## What is asked
Starting at the line that contains "You are a computer-use" and ending at the end of the records, rewrite the lines with "icon" swapped for "button" and everything else unchanged, leaving the pictures out.

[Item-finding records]
------------------------------------

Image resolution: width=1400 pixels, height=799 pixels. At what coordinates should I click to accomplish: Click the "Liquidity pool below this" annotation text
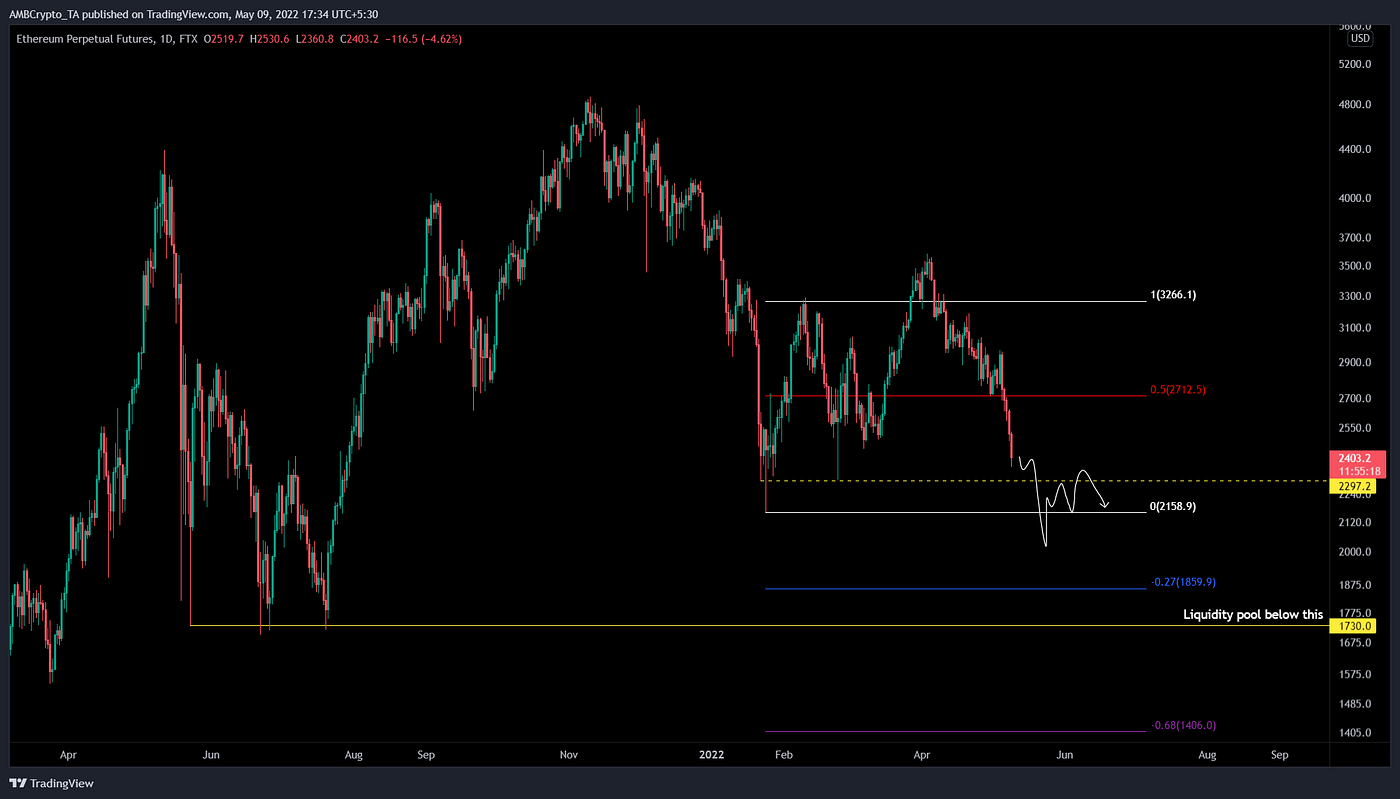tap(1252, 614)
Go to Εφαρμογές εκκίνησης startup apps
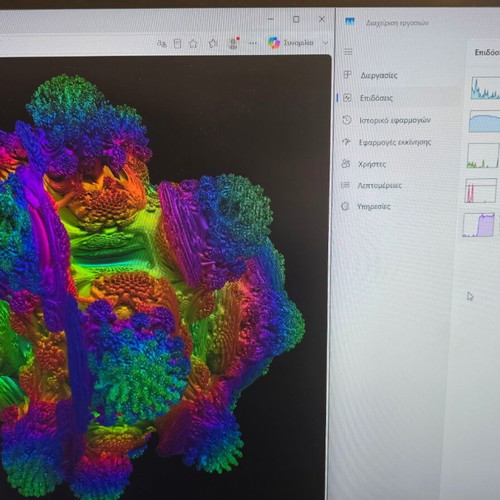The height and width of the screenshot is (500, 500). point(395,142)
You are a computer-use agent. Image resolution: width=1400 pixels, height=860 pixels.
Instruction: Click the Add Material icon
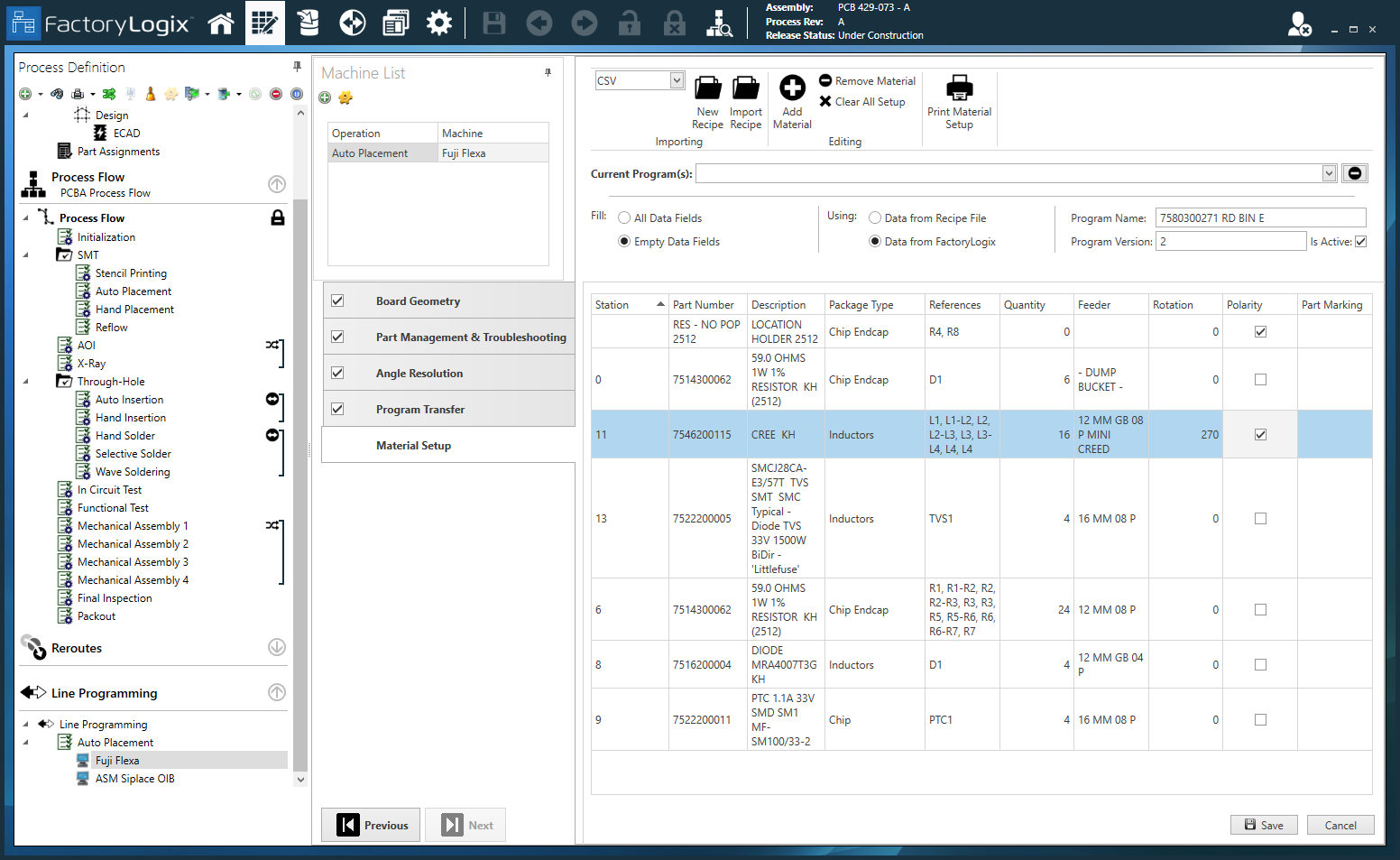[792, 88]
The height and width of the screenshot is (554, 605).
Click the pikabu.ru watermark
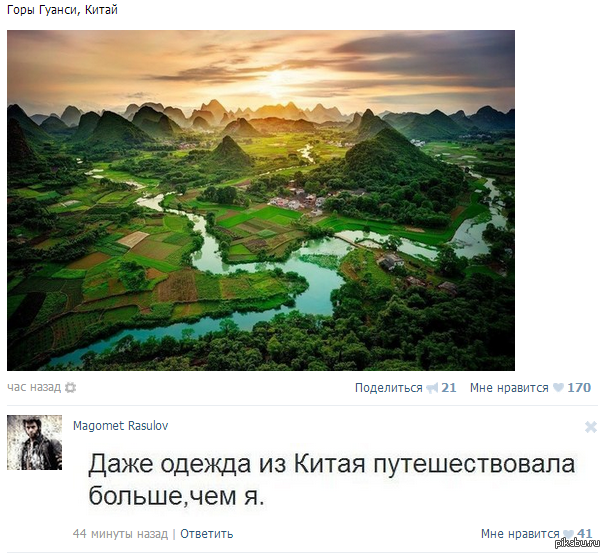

------------------------------------

## Solution to this task
You are a computer-use agent. Image resolution: width=1400 pixels, height=860 pixels.
Instruction: Click the Add Material button
[792, 88]
The height and width of the screenshot is (554, 605).
Click the pikabu.ru watermark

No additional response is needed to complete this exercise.